Aneliese Whittaker, 28, launched a campaign demanding that the range be removed because it stereotyped people who wear spectacles - including 18-month-old Logan.
Tesco has issued an apology to Ms Whittaker, of Ifield, Surrey, and say they are discontinuing the line.
Ms Whittaker said: "I understand that nerds and geeks are trendy now, but those words still have negative connotations to many. Those t-shirts were stereotyping, saying all people with glasses are nerds. It's profiling, and it's wrong.
"I am very pleased Tesco has taken my message seriously. Hopefully it will have an impact on the choices made by other retailers."
Logan was born with cataracts in both eyes and is regularly teased about his thick, goggle-like glasses, she claimed.
He has already had corrective surgery on his eyes three times, but has very little peripheral vision and gets scared when he's not wearing his glasses.
Ms Whittaker criticised the supermarket chain's decision to sell the "distasteful" items by posting on its Facebook page.
She wrote: "Tesco can you please tell me why it is acceptable to sell children's clothes that have pictures of animals wearing glasses with the word NERD / GEEK on them?

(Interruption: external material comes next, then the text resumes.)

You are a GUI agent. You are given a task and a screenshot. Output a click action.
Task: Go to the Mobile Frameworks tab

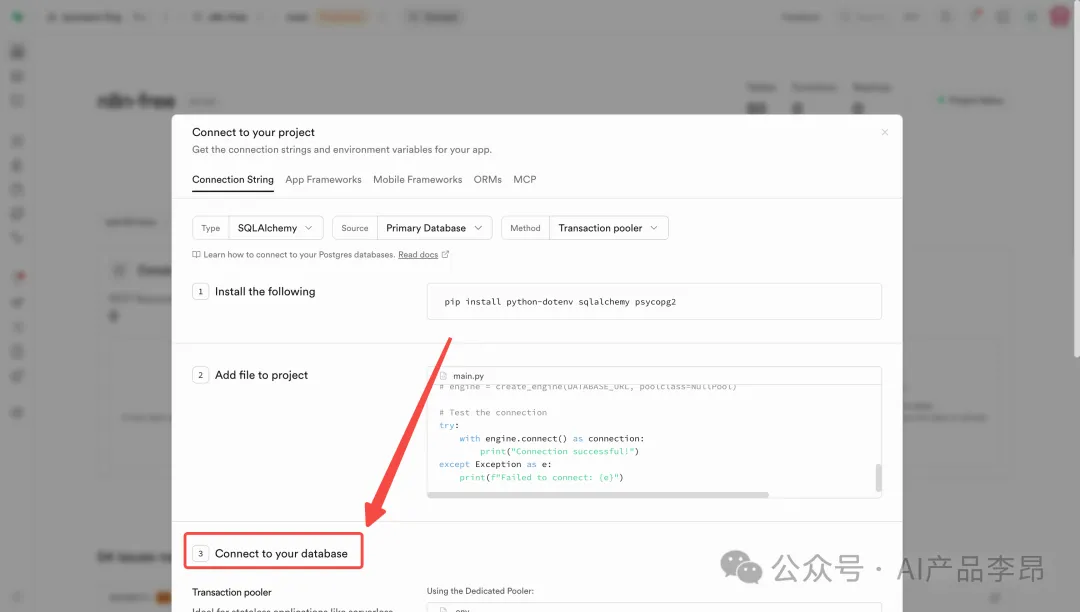[417, 180]
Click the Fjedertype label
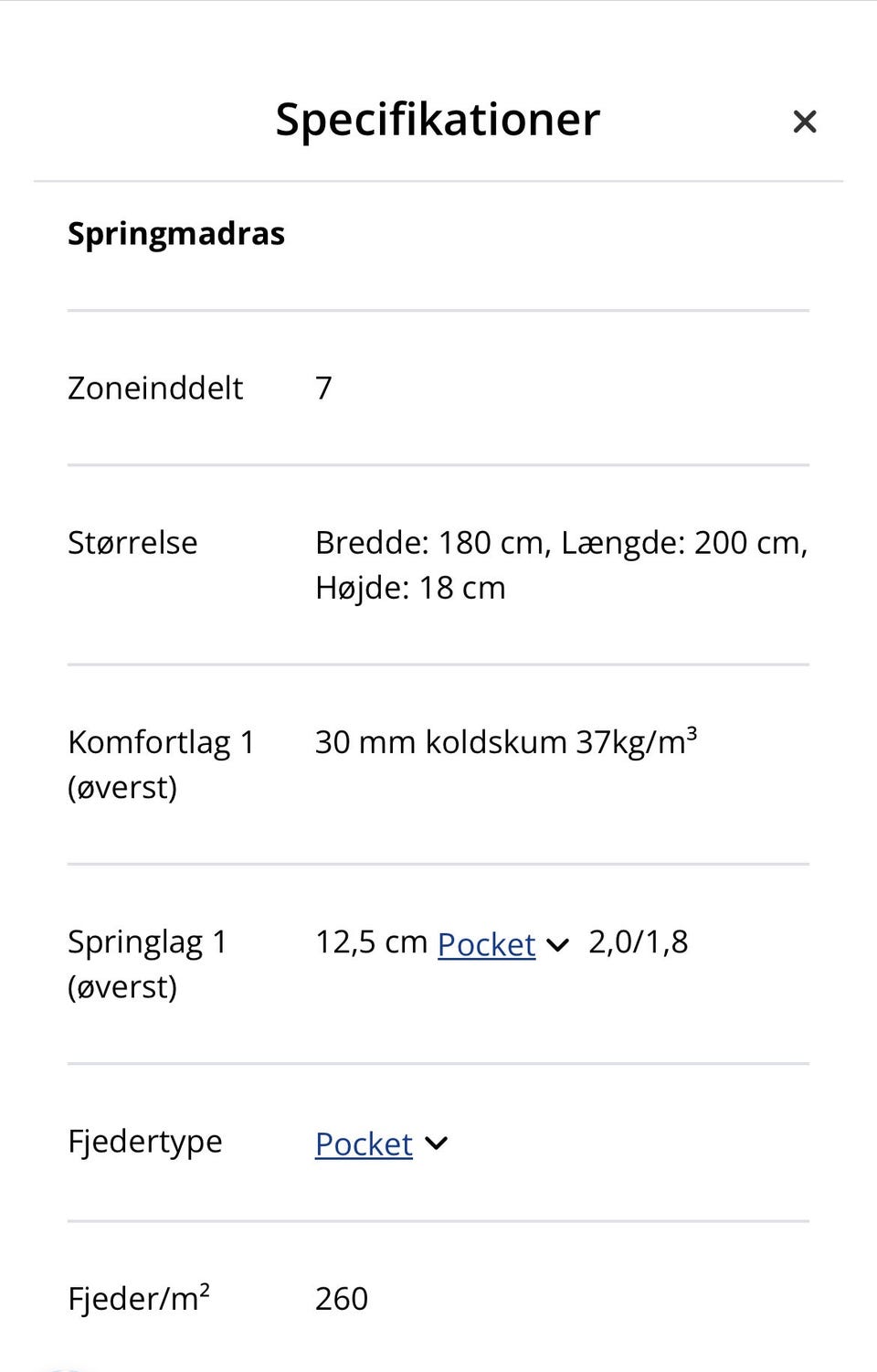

It's 'fashion' statements like this that give children the negative associations to glasses.
"Teaching children that you are a 'geek' if you wear glasses, and are of a lower self-worth than the 'rest of the gang,' although it may only seem like a t-shirt to some people it's things like this that encourage bullying, damage self-image and leave a lasting idea in a young impressionable mind.
"Why is it OK to have a negative connotation associated to someone's impairment? Why should my son grow up with people making fun of him because it's 'fashionable'?
"It may only be a t-shirt to some people but it's the message you, as a leading supermarket, are giving to young children. A message that will have negative impacts for some."
Tesco pulled the entire range of children's T-shirts from their online store after receiving Ms. Whittaker's complaint and issued an apology.
In an email to her, a Tesco spokesperson said: "The glasses/geek/nerd/dork graphic trend has been massive on the high street, and from a fashion perspective the words and glasses have been reclaimed as a sign of in fact being cool and trendy.
"However, I completely understand why you feel that this style might cause offence. I am very sorry that this has upset you, in no way did we intend for this t-shirt to suggest that it is OK to call any child names.
"I always see things from a design and trend perspective, but in this case I have not considered that this might be viewed by some as a negative association. Further to your complaint, the garment will be marked down and will be removed from the shop floor shortly."
A Tesco spokesman added: "We listen to our customers and in view of the feedback we've received, we will be removing this product from sale. We apologise if it has caused offence."